Alles wegen Oliver Kahn

Zwei für die Zukunft des DFB: Benjamin Henrichs (l.) und Julian Brandt von Bayer Leverkusen.

Zwei für die Zukunft des DFB: Benjamin Henrichs (l.) und Julian Brandt von Bayer Leverkusen.

(Foto: imago/Chai v.d. Laage)

Zwei Jahre nach den Tränen auf dem Trainingsplatz saß der gebürtige Bocholter vor dem Fernseher. Er sah die deutsche Nationalmannschaft bei der WM 2002. Und er sah, wie Oliver Kahn seine Mitspieler immer wieder mitriss. Dieser Wille gefiel ihm, erklärte er jetzt in einem Interview mit der "Sport Bild". Plötzlich hatte Henrichs Bock auf Fußball – und es ging steil nach oben. Seit er sieben ist, spielt er bei Bayer Leverkusen. Mit elf erklärte er seiner Mutter, dass er dringend erwachsen werden müsse, er müsse den Profis helfen. Das tat er das erste Mal am 20. September 2015, bei der 0:3-Niederlage in der Bundesliga gegen den BVB in Dortmund. Zunächst noch als offensiver Mittelfeldspieler, mittlerweile aber als Außenverteidiger.

Dafür scheint der 19-Jährige prädestiniert. Henrichs ist technisch bestens ausgebildet, beidfüßig, schlägt präzise Flanken und ist extrem zweikampfstark. Er gewinnt in dieser Saison 61 Prozent seiner Duelle, Philipp Lahm schafft "nur" 55 Prozent. Entscheidende Aussagekraft hat das freilich nicht, erwähnenswert ist es dennoch und deshalb findet es sich in fast jedem Text über den Leverkusener. Der Youngster hat einen Hype ausgelöst. Aktuellster Beleg dafür ist die Blitzberufung durch den Bundestrainer.

Doch schon nach dem spektakulären 2:0-Erfolg (ausgerechnet) gegen den BVB vor fünf Wochen gab's tüchtig Lob. Von den Kollegen. "Der Beste? Benny war der Beste bei uns!", lobte Abwehrchef Ömer Toprak, der ihm diese Karriere übrigens bereits vor zwei Jahren prophezeit hatte, wie Henrichs der "Sport Bild" erzählte. Und Rudi Völler schwärmte: "Seine Entwicklung im letzten halben Jahr ist unfassbar." Er selbst sagt: "Es ist schon extrem krass: Im Januar wurde ich erst umgeschult, und wurde jetzt zur Nationalmannschaft berufen - das ist krank."

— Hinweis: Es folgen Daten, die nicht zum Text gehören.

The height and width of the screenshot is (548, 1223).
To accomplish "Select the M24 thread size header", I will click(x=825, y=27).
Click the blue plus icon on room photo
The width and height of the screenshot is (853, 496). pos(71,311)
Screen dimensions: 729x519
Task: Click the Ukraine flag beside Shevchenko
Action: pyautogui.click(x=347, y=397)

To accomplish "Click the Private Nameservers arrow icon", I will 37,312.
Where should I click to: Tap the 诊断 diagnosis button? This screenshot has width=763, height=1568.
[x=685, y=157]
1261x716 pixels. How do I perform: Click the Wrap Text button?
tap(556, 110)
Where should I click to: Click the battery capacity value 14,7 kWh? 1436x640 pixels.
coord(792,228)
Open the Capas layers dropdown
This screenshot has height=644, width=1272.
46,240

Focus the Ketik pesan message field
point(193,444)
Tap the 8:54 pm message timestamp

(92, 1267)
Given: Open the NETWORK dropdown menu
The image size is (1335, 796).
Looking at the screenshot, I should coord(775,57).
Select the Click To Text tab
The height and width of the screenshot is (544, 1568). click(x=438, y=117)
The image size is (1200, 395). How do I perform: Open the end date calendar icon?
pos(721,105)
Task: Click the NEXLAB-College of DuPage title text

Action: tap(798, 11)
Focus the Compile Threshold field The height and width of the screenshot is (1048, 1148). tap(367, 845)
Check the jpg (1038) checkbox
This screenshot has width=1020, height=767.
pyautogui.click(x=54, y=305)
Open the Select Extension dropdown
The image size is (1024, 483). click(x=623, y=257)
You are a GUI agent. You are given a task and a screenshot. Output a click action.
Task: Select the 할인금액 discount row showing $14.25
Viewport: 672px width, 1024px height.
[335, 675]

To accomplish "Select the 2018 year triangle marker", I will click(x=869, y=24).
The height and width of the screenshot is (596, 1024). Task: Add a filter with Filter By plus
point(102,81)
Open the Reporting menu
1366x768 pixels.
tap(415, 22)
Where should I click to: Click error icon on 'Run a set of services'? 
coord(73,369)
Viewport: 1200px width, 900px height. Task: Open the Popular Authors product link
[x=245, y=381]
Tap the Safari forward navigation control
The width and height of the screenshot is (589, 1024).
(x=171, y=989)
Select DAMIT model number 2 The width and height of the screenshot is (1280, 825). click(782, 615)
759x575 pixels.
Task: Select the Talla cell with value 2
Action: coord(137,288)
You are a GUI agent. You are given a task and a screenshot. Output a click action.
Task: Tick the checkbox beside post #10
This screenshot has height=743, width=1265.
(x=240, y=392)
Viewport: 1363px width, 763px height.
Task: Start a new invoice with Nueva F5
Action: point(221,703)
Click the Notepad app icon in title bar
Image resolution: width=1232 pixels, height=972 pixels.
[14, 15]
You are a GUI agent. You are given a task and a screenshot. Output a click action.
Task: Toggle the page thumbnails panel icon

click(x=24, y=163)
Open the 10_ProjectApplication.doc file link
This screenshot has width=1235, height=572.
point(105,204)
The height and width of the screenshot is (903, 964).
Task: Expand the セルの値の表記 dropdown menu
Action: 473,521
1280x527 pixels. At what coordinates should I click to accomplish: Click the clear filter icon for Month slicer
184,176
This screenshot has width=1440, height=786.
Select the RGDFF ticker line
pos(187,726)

Gegen San Marino, dem Gegner des DFB-Teams an diesem Freitagabend in der WM-Qualifikation (20.45 Uhr bei RTL und im Liveticker bei n-tv.de), wird Kimmich wohl hinten rechts beginnen. Er hat sich dort ja festgespielt, das sagte der Bundestrainer schon während der EM. Dass Löw seine Meinung nun ändert, würde so gar nicht zu seinem Stil passen. Aber er weiß, er hat wieder Alternativen. Zum Vorspielen im A-Team wird Henrichs – wie die anderen beiden Debütanten, Dribbelkünstler Serge Gnabry vom SV Werder Bremen und Neu-Linksverteidiger Yannick Gerhardt vom VfL Wolfsburg - wohl Gelegenheit bekommen. Entweder gegen die Amateure aus San Marino oder vier Tage später beim Testkick in Mailand gegen Italien (20.45 Uhr ARD und im Liveticker bei n-tv.de), so hat es Löw angekündigt.

Die Zeit der Verlegenheiten und Improvisationen ist endgültig vorbei. Im DFB-Team gibt's wieder echte Lösungen. Sogar auf den Außenverteidigerpositionen. Das freut bestimmt auch die Manndecker.